» Record excerpts:
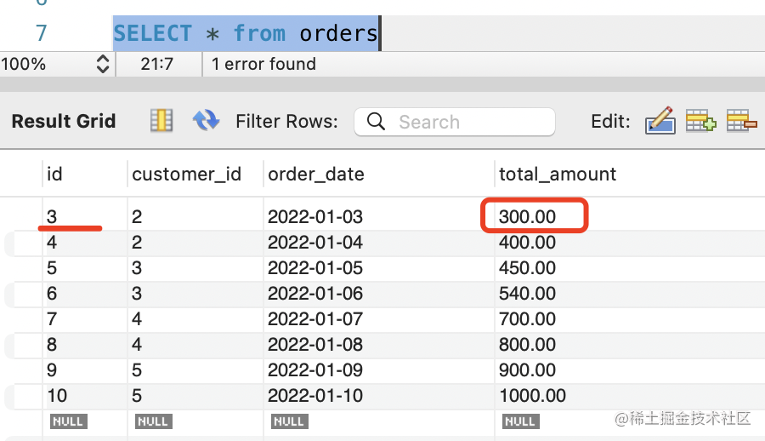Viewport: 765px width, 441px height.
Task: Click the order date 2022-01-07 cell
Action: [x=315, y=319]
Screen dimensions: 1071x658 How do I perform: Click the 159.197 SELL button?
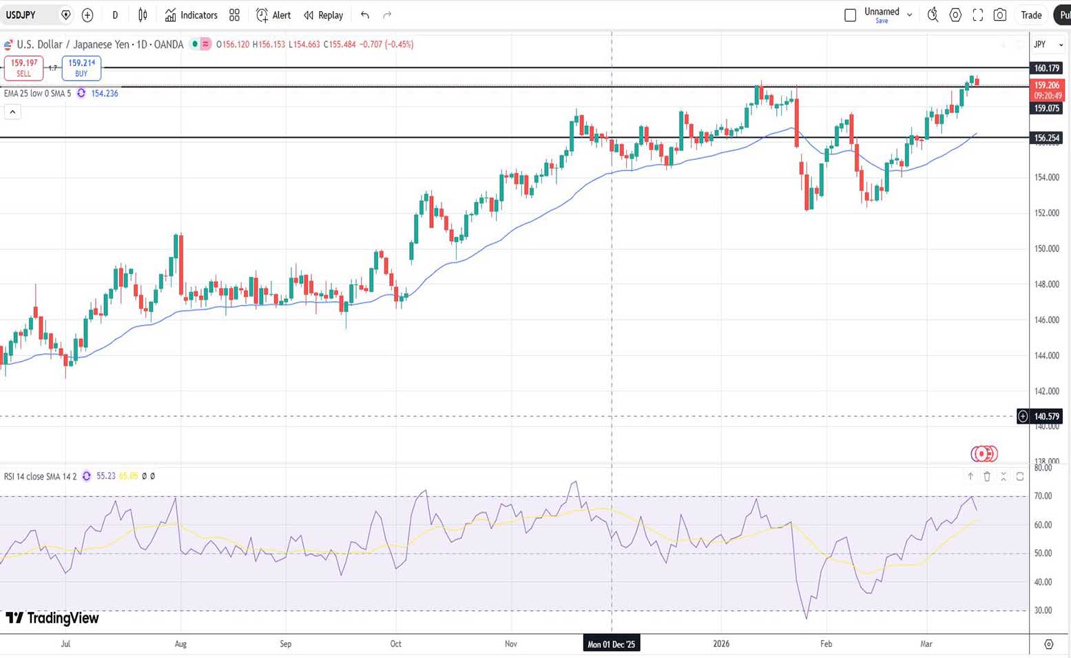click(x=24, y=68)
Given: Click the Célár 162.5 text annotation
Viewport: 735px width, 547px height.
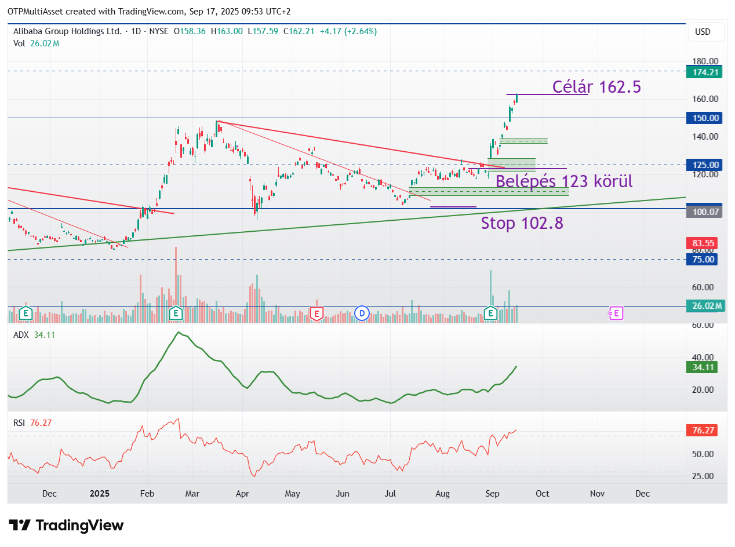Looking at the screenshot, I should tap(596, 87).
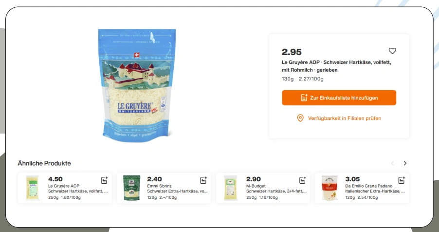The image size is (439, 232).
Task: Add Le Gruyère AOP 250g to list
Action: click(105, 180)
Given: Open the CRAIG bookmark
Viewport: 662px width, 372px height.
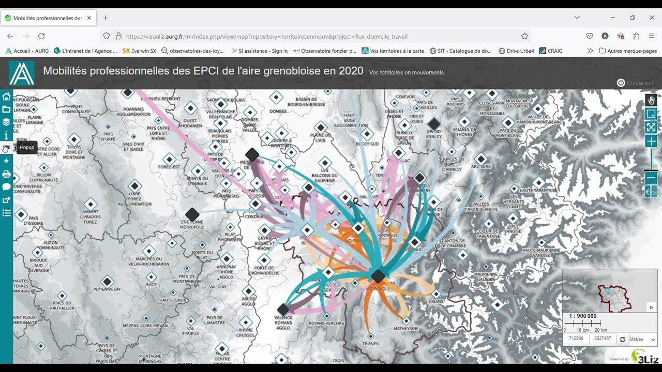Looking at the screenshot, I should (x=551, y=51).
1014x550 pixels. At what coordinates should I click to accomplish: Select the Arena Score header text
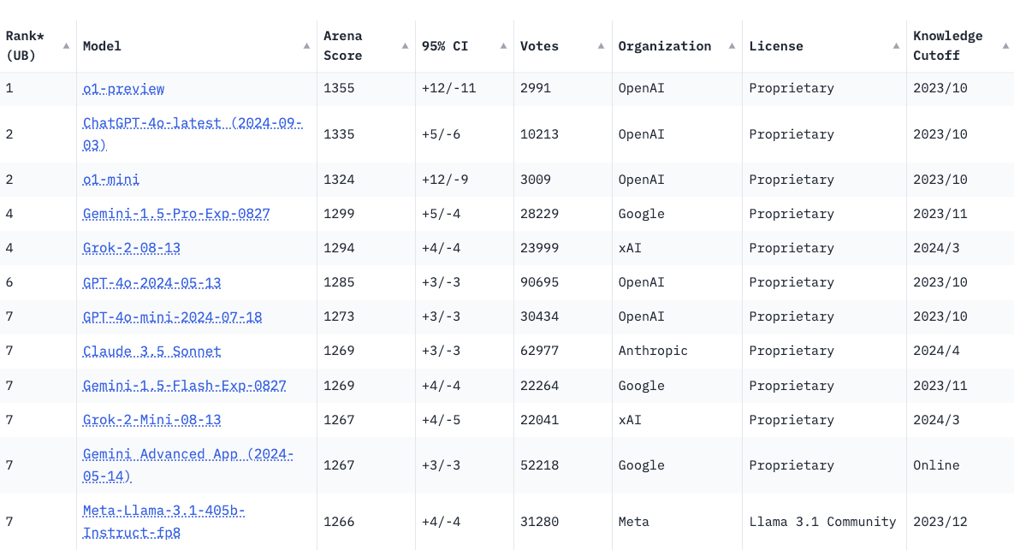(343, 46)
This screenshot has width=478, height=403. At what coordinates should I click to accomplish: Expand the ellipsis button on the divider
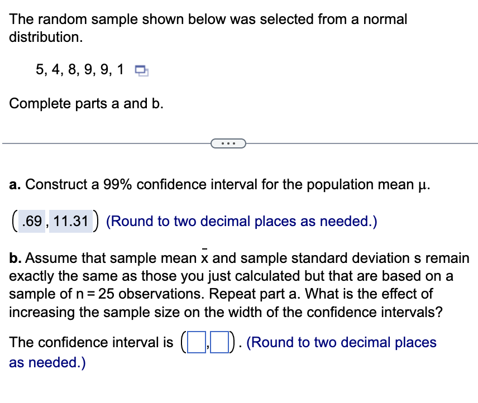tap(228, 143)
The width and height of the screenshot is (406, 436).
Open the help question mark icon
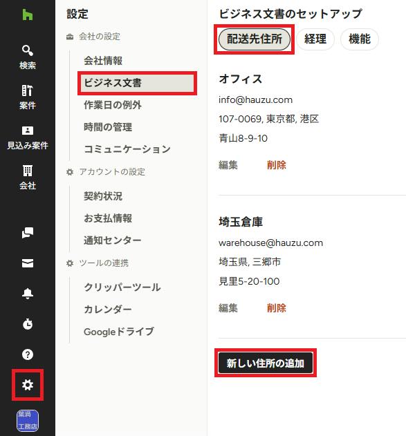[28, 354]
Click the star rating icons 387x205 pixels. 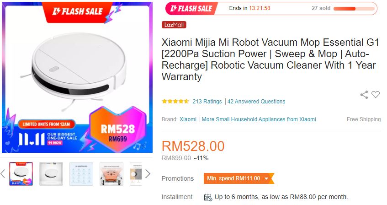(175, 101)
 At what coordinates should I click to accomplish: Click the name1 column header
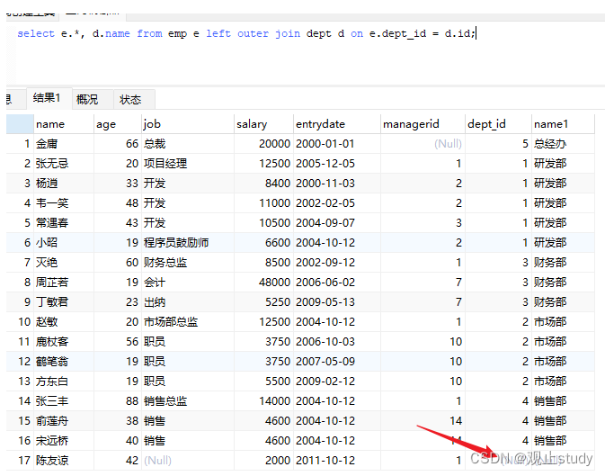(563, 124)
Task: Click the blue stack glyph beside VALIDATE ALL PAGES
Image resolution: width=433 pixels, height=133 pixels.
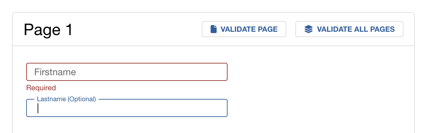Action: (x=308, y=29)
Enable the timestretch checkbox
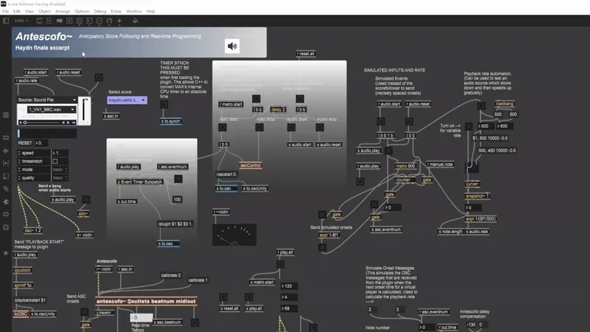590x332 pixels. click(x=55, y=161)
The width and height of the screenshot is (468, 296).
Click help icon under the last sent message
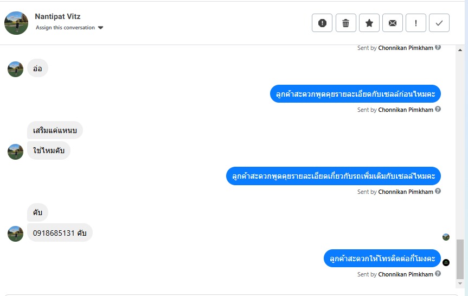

» Your goal: Swap "glyph" for "icon" in the stretch of records from the line that contains "Task: Click the blue" through the line that contains "590x332 pixels. click(x=55, y=161)", and give those lines again with nothing else changed. Leave the pictures out.

» Response to this exercise:
Task: Click the blue stack icon beside VALIDATE ALL PAGES
Image resolution: width=433 pixels, height=133 pixels.
Action: (x=308, y=29)
Enable the timestretch checkbox
590x332 pixels. click(x=55, y=161)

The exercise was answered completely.